Let $c$ be the circle with diameter $CH$. Then, since $CH$ is a diameter of $c$, angles $\angle \, CMH = \angle \, CKH = 90^{\circ}$ and so lines $HM$ and $HK$ are orthogonal to $AC$ and $BC$ respectively. On the other hand, $H$ is the orthocenter of triangle $ABC$, so the lines $BH$ and $AH$ are orthogonal to $AC$ and $BC$ respectively. But there is only one line through $H$ orthogonal to $AC$ and by construction that line is $HK$. Therefore, points $B, H, M$ are collinear. Analgoously, points $A, H, K$ are collinear and so $BM$ and $AK$ are two of the altitudes of triangle $ABC$. Then $\angle \, AMB = \angle \, AKB = 90^{\circ}$ which means that quadrilateral $ABKM$ is inscribed in a circle, call it $c_1$, and $AB$ is its diameter. Therefore, $P$ is the center of $c_1$. Consequently, $PM = PK = PA = PB = \frac{1}{2} AB$ are radii of $c_1$, which means triangle $MKP$ is isosceles. Let $\angle \, ACH = \angle MCH = \alpha$. Then, since quadrilateral $MHKC$ is inscribed in circle $c$, we get $\angle \, MKH = \angle MCH = \alpha$. On the other hand, since quadrilateral $ABKM$ is inscribed in circle $c_1$, we get $\alpha = \angle \, MKH = \angle \, MKA = \angle \, MBA = \angle \, MBP$. Since $P$ is a center of $c_1$, triangle $BMP$ is isosceles and $\angle \, PMH = \angle \, PMB = \angle \, MBP = \alpha$. On the other hand, as $MHKC$ is inscribed in $c$, we get $\angle \, HMK = \angle \, HCK = 60^{\circ} - \alpha$. Therefore, $\angle \, PMK = \angle \, PMH + \angle \, HMK = \alpha + 60^{\circ} - \alpha = 60^{\circ}.$ Consequently, triangle $PMK$ is isosceles with one angle of $60^{\circ}$ and is therefore equilateral.

Answer 2

By angle chasing, it is easy to prove that $M$ and $K$ are just the feet of the latitudes from $A$ and $B$.
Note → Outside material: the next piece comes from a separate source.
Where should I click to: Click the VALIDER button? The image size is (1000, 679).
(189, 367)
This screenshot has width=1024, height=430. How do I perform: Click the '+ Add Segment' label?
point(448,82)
Let we embed the construction in the complex plane by setting $C=0$, $A=1$ and $B=\lambda\omega$ with $\omega=e^{\pi i/3}$. We have $$ M = \frac{\lambda}{2},\qquad K=\frac{\omega}{2},\qquad P=\frac{1+\lambda \omega}{2}$$ and it is straightforward to check that $\|M-K\|^2 = \|M-P\|^2 = \|P-K\|^2$, so $PMK$ is an equilateral triangle.